**Exercise requirements**
Copy out each line of the entries below that contains the string "options". Letter case must match.

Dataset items
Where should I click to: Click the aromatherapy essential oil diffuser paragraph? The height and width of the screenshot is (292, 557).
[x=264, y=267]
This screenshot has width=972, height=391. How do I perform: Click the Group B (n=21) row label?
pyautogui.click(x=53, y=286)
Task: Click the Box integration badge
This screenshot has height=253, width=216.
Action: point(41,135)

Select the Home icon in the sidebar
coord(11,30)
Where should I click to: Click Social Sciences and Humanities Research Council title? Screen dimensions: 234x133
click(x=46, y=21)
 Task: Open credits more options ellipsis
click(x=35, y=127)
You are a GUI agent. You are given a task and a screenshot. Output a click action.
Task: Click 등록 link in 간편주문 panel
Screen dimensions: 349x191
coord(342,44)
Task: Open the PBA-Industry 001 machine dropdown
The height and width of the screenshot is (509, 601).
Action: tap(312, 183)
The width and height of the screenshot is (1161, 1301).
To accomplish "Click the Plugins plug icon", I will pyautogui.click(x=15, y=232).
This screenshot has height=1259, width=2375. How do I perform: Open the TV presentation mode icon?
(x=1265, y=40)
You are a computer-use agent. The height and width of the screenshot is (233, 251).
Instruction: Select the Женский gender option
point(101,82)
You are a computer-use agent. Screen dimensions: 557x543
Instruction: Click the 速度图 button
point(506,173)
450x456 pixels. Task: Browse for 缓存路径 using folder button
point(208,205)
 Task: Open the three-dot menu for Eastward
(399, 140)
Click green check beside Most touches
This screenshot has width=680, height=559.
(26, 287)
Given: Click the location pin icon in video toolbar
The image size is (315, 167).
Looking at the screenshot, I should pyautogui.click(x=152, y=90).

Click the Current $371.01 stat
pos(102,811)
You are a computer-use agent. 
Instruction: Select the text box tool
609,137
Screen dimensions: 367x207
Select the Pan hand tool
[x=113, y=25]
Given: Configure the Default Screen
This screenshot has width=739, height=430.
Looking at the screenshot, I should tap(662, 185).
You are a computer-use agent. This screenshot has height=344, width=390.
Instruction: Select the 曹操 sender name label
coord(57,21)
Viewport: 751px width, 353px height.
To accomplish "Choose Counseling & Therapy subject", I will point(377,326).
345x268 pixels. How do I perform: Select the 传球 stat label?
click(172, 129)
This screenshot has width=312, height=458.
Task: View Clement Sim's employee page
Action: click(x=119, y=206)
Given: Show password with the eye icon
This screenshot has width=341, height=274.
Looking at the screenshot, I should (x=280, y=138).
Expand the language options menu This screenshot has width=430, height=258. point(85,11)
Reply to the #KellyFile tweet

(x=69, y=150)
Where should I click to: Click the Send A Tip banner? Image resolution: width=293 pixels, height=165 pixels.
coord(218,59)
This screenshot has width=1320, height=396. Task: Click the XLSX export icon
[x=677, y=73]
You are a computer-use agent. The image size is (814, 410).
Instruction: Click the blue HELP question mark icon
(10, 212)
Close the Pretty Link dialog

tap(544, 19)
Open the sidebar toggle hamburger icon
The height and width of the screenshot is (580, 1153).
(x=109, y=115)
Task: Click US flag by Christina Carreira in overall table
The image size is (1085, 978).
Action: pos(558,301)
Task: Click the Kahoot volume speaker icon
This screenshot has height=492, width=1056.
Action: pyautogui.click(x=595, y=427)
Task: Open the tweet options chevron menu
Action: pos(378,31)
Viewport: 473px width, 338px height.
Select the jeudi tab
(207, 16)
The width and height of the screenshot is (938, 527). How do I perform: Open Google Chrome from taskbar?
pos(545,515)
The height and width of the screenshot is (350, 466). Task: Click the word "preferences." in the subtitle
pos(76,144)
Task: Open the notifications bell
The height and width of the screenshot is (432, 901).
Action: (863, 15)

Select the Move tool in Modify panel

**The output**
 Task: Open credits more options ellipsis
Expand the language options menu This screenshot has width=430, height=258. point(85,11)
Task: Open the tweet options chevron menu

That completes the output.